--- begin Quoted passage ---
Players sit on a sofa, posing for a picture with a corpse, during the first Fallout 76 beta on Xbox One. MrHealthyZombie/Twitter

Fallout 76 is an online multiplayer game, and Bethesda has insisted that there are no human characters in the game that aren’t actual players. When I played the beta, my enemies were the environment, other players and monsters. The quests were given out via computers and robots.

I was interacting with other human characters in the quest, however. They were just already dead. Every single one of them.

Time to hunt down some corpses

Fallout 76 has an interesting story structure in which the bombs fell, some of humanity tried to carry on and replace society’s infrastructure but then all those people died or were killed.

I played as one of the characters who just emerged from an opened vault, along with the other human players of the beta, and we had to figure out what to do and how to survive based on what was left behind by that first wave of survivors. Survivors who, ultimately, didn’t survive.

This fact becomes comical in a grim way in the game’s opening hours. If a memo from a terminal asked me to go look for someone, I knew I was going to find a corpse. If I’m asked to check in with someone, that person was already dead ... but something around the corpse gave me an idea of what to do next. There was never any shock or tension in these reveals, because I was already told that the story wouldn’t have any human characters in the narrative.

The unexpected outcome of this strategy for the game’s story is that Bethesda created an introduction to Fallout 76 that resembled Idiocracy more than a Fallout game. The survivors I was reading about in the terminals went to work trying to figure out how to find clean water and feed others, while I’m surrounded by characters with silly names who are over in the corner trying to figure out how to turn their flashlight off.
--- end Quoted passage ---
--- begin Supplied data ---
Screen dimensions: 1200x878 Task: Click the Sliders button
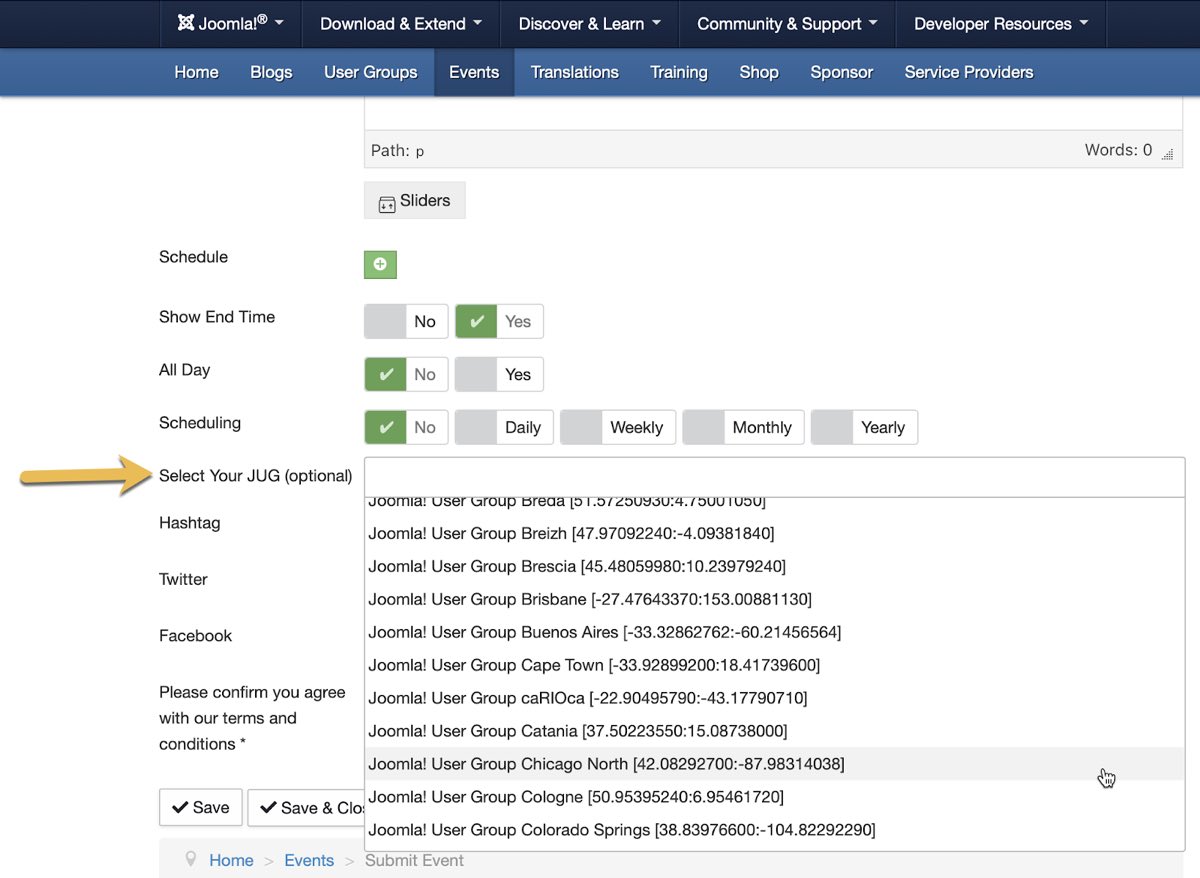tap(414, 201)
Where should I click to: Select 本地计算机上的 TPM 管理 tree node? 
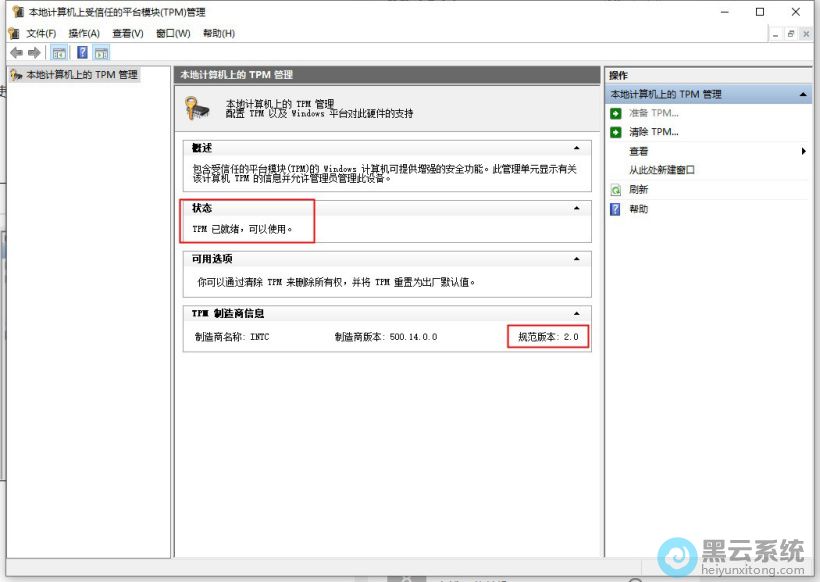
--- end Supplied data ---
▶ **Parts of the exercise**:
- 1) According to the Fallout 76 piece, why was there never any shock or tension when the writer found a corpse? Answer in one to three sentences.
- 2) Can you rewrite the Fallout 76 piece starting at "Time to hunt" and ending at "ultimately, didn’t survive.", with "shelter" in place of "vault"?
The data above is separate from the Fallout 76 piece.

▶ **Full solutions**:
- 1) There was no shock or tension because the writer had already been told that the story wouldn't have any human characters in the narrative. So a memo asking the writer to look for someone meant a corpse would be found.

- 2)
Time to hunt down some corpses

Fallout 76 has an interesting story structure in which the bombs fell, some of humanity tried to carry on and replace society’s infrastructure but then all those people died or were killed.

I played as one of the characters who just emerged from an opened shelter, along with the other human players of the beta, and we had to figure out what to do and how to survive based on what was left behind by that first wave of survivors. Survivors who, ultimately, didn’t survive.